I live in a culture of more. More music, more cars (or in Portland, bicycles), more food of more kinds, more exercise, more sex, more multi-tasking, more electronics, more travels, more therapy, more personal growth, more “friends” (oh, those social networking sites!), more recycling, more news, more movies, more social action, more websites, more art, more appointments (crowded palm-pilot or Blackberry), more service to more people, more photographs, more phone calls…. But just this morning, as I was exchanging emails with Susan (more emails), it occurred to me that I may be hard-wired for less. Or to put it another way, maybe I need more solitude, more silence, more daydreaming, more walking alone in the forest, more reflecting, more gazing into the clouds. Reading. Writing. Maybe my attraction to Buddhism is really an attraction to sitting still, doing nothing, and not being perceived as lazy or inadequate for it. (Not that I am much bothered by other people’s perceptions. The problem is that I absorb those perceptions and judge–and limit–myself.) In fact, my need for more quiet may actually have something to do with these damn migraines I have been suffering from increasingly since I was in my twenties. Is it permissible to seek less stimulation in life? What a concept.
Nobody ever talks about the tyranny of connection. It’s always supposed to be a good sign that people are “connected.” I’m not saying I want isolation or disconnection. The very idea that I might be needing less stimulation came to me through connection–through an email conversation. Here is a piece of that:
She: I never used to take time to cocoon. I was really hyper and always moving when I was younger.
Me: I’m opposite of course. If we go back to childhood, I was mostly alone and happy that way. My memories are of watching clouds, playing with dogs, listening to the sounds of the wind and birds and different kinds of trees, making miniature towns out of moss and sticks and bits of gravel, cracking rocks open with my little hammer to see what was inside, and–as soon as I learned how–reading and writing. And if I don’t have solitude, I begin to feel deeply uneasy and a little crazy. I get SICK from too much interaction with other people.
I surprised myself when I said that. It’s true. But I hadn’t looked at it so clearly, and wouldn’t, if I hadn’t been involved in that email interaction with Susan, which encouraged me to look at our differences. So I’m not saying I want to go live in a cave for a decade (though I have had such fantasies). Ten days of silence in a vipassana meditation center is quite enough of that. But I am saying that I might be healthier if I did less. That requires a real shift of consciousness. The desire for solitude is generally perceived as eccentric (at best), evasive or isolationist. Probably unhealthy. And again, the perceptions only matter when I internalize them. Which it appears I often do. “Loner” is not a term of admiration, generally. In fact just a few months ago, as I was teaching Byron, my students found his romanticizing of the outcast not only repulsive but frightening. They associate “loner” with “mass murderer.” This in itself is a sign to me of a culture off balance.

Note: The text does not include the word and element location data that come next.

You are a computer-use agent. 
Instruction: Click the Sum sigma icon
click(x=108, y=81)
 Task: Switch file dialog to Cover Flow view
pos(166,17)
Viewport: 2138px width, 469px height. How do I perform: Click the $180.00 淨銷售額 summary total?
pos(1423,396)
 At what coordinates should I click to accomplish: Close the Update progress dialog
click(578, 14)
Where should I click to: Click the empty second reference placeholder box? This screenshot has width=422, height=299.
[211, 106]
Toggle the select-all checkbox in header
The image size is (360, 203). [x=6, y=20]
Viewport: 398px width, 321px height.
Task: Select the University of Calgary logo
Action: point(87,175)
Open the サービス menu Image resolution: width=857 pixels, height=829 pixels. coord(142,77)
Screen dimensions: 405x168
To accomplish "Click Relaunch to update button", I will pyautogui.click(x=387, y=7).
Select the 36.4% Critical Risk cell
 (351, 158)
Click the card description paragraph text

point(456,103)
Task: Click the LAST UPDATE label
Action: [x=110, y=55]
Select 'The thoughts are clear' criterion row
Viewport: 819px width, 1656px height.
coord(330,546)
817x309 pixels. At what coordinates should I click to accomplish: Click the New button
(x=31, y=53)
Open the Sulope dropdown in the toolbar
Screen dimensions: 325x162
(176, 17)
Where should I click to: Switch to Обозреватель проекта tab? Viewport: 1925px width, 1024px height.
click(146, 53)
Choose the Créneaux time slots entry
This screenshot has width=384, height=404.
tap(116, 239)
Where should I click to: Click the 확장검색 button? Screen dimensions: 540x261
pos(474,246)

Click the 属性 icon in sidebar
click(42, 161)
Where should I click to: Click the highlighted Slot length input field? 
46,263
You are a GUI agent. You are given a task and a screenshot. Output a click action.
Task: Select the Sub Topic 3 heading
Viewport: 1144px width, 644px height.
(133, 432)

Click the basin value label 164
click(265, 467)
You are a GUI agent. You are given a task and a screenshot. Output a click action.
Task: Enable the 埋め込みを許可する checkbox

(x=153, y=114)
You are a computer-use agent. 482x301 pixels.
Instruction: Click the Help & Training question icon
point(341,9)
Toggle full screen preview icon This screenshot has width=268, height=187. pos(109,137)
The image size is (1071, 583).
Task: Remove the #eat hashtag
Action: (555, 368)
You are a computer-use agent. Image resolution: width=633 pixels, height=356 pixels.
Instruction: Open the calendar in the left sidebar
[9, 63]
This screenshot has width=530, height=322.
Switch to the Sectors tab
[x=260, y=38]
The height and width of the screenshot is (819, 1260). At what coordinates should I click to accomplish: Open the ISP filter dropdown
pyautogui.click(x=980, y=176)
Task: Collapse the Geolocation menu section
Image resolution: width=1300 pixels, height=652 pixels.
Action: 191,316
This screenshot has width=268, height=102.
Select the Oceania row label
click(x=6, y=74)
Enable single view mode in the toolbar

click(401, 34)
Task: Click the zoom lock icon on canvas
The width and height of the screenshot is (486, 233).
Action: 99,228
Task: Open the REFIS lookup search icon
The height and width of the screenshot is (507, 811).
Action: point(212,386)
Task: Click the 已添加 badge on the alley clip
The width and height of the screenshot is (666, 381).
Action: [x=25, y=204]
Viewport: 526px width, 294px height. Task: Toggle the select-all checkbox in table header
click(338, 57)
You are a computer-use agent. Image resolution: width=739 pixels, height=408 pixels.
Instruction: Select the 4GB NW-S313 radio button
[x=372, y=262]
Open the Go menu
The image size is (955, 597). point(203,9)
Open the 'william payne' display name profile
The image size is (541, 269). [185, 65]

Balance is the thing. We are social creatures. But how social? Maybe we’re so far off-balance as a culture that balance looks weird to us. Sick. Dysfunctional. But some of us may not fit this picture. Some of us (me?) may be hard-wired from birth (or before) for a kind of inner balance that may not accord with the culture in which we find ourselves. I saw that with my two African daughters. Certainly the culture in which they were born is a convivial culture, a communal culture in which people are never alone and never expect to be alone. For Palesa, that was perfect. For Manko, who loves solitude, it was a nightmare. The girls were not products of their culture. They were very different people, and for one of them the southern African lifestyle was perfect; for the other, it wasn’t.
As I have been finding my bearings in this new home of mine, I’ve been looking for things to do. People to meet. Places to go. And interestingly, I’ve been having more migraines here than I had when I was teaching full-time in Houston. Maybe the migraines are a way my body says: shut out the light; turn off the music; be still; get off the computer and quit socializing–or else I am going to pound you into a jelly of quivering pain. I wonder if there are other people who are not cut out for the culture in which we find ourselves. What if migraines, fibromyalgia, chronic fatigue syndrome, and anxiety disorder are all ways the body responds to over-stimulation? OK, OK, I’m a doctor of philosophy, not a doctor of medicine. So I will just mind my own business. I’m going to see what happens if I systematically and intentionally cut down on stimulation. For me, that’s a cliff-hanger. For the rest of the world, probably not so much.